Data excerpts
== Segment start ==

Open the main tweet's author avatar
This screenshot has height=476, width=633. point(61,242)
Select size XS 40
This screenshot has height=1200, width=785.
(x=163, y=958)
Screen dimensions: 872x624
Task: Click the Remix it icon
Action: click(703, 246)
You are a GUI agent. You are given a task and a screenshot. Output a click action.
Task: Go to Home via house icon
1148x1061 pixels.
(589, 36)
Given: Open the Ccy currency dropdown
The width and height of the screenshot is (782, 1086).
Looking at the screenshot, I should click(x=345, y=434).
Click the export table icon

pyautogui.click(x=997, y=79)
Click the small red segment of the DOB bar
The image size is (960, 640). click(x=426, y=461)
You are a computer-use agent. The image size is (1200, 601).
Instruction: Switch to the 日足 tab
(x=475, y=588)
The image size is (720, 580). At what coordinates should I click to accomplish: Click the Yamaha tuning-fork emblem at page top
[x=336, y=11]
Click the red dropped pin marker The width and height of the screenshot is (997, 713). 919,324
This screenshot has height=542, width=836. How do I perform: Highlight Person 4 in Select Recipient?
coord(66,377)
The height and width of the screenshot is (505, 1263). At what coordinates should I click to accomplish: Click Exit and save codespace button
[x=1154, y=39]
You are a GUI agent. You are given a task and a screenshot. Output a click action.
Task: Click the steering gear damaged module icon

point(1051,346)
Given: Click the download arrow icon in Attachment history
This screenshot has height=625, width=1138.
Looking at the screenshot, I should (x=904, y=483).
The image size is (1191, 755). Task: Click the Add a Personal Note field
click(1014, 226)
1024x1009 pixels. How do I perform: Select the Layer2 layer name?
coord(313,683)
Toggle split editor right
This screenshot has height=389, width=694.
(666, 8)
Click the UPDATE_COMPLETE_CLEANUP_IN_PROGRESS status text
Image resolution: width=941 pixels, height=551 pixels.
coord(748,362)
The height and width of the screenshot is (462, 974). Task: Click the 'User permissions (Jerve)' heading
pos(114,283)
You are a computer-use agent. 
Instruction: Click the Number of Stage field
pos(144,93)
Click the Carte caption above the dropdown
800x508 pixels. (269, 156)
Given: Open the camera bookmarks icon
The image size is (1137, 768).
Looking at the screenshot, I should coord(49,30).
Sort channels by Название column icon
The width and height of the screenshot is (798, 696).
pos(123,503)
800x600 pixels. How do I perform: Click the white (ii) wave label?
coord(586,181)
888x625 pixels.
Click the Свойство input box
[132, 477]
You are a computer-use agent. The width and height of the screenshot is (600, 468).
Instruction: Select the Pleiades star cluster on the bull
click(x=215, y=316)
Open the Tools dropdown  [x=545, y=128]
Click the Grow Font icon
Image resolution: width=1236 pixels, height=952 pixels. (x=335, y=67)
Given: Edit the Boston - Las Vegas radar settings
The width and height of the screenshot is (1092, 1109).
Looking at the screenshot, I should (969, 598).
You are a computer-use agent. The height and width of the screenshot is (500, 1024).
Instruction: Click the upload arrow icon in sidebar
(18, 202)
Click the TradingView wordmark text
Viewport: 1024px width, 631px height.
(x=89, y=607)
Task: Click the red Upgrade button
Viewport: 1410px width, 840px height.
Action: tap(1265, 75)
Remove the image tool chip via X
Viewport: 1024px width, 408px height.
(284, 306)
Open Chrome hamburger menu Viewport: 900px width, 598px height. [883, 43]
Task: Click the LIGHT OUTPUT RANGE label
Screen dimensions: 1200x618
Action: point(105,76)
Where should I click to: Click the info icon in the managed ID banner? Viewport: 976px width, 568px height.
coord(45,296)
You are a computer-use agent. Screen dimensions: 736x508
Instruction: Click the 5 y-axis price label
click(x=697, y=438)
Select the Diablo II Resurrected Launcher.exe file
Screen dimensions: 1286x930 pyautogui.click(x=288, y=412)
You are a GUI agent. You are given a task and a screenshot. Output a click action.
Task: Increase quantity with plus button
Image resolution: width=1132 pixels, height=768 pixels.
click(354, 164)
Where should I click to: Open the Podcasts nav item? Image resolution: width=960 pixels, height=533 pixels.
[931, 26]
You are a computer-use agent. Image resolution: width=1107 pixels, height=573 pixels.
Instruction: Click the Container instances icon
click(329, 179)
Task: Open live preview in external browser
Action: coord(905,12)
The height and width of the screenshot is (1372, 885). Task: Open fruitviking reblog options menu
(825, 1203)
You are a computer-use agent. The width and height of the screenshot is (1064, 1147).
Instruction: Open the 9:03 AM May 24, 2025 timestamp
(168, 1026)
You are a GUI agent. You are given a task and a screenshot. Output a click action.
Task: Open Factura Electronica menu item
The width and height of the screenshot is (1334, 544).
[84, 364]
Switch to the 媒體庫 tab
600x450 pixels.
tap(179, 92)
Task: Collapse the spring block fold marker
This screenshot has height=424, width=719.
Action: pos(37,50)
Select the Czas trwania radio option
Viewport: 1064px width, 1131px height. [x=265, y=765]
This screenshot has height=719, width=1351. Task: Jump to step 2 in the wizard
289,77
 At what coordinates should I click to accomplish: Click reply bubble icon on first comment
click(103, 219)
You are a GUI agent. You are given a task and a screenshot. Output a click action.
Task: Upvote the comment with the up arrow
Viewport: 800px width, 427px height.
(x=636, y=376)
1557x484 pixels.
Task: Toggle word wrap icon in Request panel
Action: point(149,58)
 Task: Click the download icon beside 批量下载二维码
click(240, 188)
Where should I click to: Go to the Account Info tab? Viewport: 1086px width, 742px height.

== Segment end ==

▶ Instructions for the task: All entries should be restated word for word.

▶ Reply to the task:
Open the main tweet's author avatar
This screenshot has height=476, width=633. point(61,242)
Select size XS 40
This screenshot has height=1200, width=785.
(x=163, y=958)
Screen dimensions: 872x624
Task: Click the Remix it icon
Action: click(703, 246)
You are a GUI agent. You are given a task and a screenshot. Output a click action.
Task: Go to Home via house icon
1148x1061 pixels.
(589, 36)
Given: Open the Ccy currency dropdown
The width and height of the screenshot is (782, 1086).
Looking at the screenshot, I should click(x=345, y=434).
Click the export table icon

pyautogui.click(x=997, y=79)
Click the small red segment of the DOB bar
The image size is (960, 640). click(x=426, y=461)
You are a computer-use agent. The image size is (1200, 601).
Instruction: Switch to the 日足 tab
(x=475, y=588)
The image size is (720, 580). At what coordinates should I click to accomplish: Click the Yamaha tuning-fork emblem at page top
[x=336, y=11]
Click the red dropped pin marker The width and height of the screenshot is (997, 713). 919,324
This screenshot has height=542, width=836. How do I perform: Highlight Person 4 in Select Recipient?
coord(66,377)
The height and width of the screenshot is (505, 1263). At what coordinates should I click to accomplish: Click Exit and save codespace button
[x=1154, y=39]
You are a GUI agent. You are given a task and a screenshot. Output a click action.
Task: Click the steering gear damaged module icon

point(1051,346)
Given: Click the download arrow icon in Attachment history
This screenshot has height=625, width=1138.
Looking at the screenshot, I should (x=904, y=483).
The image size is (1191, 755). Task: Click the Add a Personal Note field
click(1014, 226)
1024x1009 pixels. How do I perform: Select the Layer2 layer name?
coord(313,683)
Toggle split editor right
This screenshot has height=389, width=694.
(666, 8)
Click the UPDATE_COMPLETE_CLEANUP_IN_PROGRESS status text
Image resolution: width=941 pixels, height=551 pixels.
coord(748,362)
The height and width of the screenshot is (462, 974). Task: Click the 'User permissions (Jerve)' heading
pos(114,283)
You are a computer-use agent. 
Instruction: Click the Number of Stage field
pos(144,93)
Click the Carte caption above the dropdown
800x508 pixels. (269, 156)
Given: Open the camera bookmarks icon
The image size is (1137, 768).
Looking at the screenshot, I should coord(49,30).
Sort channels by Название column icon
The width and height of the screenshot is (798, 696).
pos(123,503)
800x600 pixels. How do I perform: Click the white (ii) wave label?
coord(586,181)
888x625 pixels.
Click the Свойство input box
[132, 477]
You are a computer-use agent. The width and height of the screenshot is (600, 468).
Instruction: Select the Pleiades star cluster on the bull
click(x=215, y=316)
Open the Tools dropdown  [x=545, y=128]
Click the Grow Font icon
Image resolution: width=1236 pixels, height=952 pixels. (x=335, y=67)
Given: Edit the Boston - Las Vegas radar settings
The width and height of the screenshot is (1092, 1109).
Looking at the screenshot, I should (969, 598).
You are a computer-use agent. The height and width of the screenshot is (500, 1024).
Instruction: Click the upload arrow icon in sidebar
(18, 202)
Click the TradingView wordmark text
Viewport: 1024px width, 631px height.
(x=89, y=607)
Task: Click the red Upgrade button
Viewport: 1410px width, 840px height.
Action: tap(1265, 75)
Remove the image tool chip via X
Viewport: 1024px width, 408px height.
(284, 306)
Open Chrome hamburger menu Viewport: 900px width, 598px height. [883, 43]
Task: Click the LIGHT OUTPUT RANGE label
Screen dimensions: 1200x618
Action: point(105,76)
Where should I click to: Click the info icon in the managed ID banner? Viewport: 976px width, 568px height.
coord(45,296)
You are a computer-use agent. Screen dimensions: 736x508
Instruction: Click the 5 y-axis price label
click(x=697, y=438)
Select the Diablo II Resurrected Launcher.exe file
Screen dimensions: 1286x930 pyautogui.click(x=288, y=412)
You are a GUI agent. You are given a task and a screenshot. Output a click action.
Task: Increase quantity with plus button
Image resolution: width=1132 pixels, height=768 pixels.
click(354, 164)
Where should I click to: Open the Podcasts nav item? Image resolution: width=960 pixels, height=533 pixels.
[931, 26]
You are a computer-use agent. Image resolution: width=1107 pixels, height=573 pixels.
Instruction: Click the Container instances icon
click(329, 179)
Task: Open live preview in external browser
Action: coord(905,12)
The height and width of the screenshot is (1372, 885). Task: Open fruitviking reblog options menu
(825, 1203)
You are a computer-use agent. The width and height of the screenshot is (1064, 1147).
Instruction: Open the 9:03 AM May 24, 2025 timestamp
(168, 1026)
You are a GUI agent. You are given a task and a screenshot. Output a click action.
Task: Open Factura Electronica menu item
The width and height of the screenshot is (1334, 544).
[84, 364]
Switch to the 媒體庫 tab
600x450 pixels.
tap(179, 92)
Task: Collapse the spring block fold marker
This screenshot has height=424, width=719.
Action: pos(37,50)
Select the Czas trwania radio option
Viewport: 1064px width, 1131px height. [x=265, y=765]
This screenshot has height=719, width=1351. Task: Jump to step 2 in the wizard
289,77
 At what coordinates should I click to accomplish: Click reply bubble icon on first comment
click(103, 219)
You are a GUI agent. You are given a task and a screenshot. Output a click action.
Task: Upvote the comment with the up arrow
Viewport: 800px width, 427px height.
(x=636, y=376)
1557x484 pixels.
Task: Toggle word wrap icon in Request panel
Action: point(149,58)
 Task: Click the download icon beside 批量下载二维码
click(240, 188)
Where should I click to: Go to the Account Info tab? Viewport: 1086px width, 742px height.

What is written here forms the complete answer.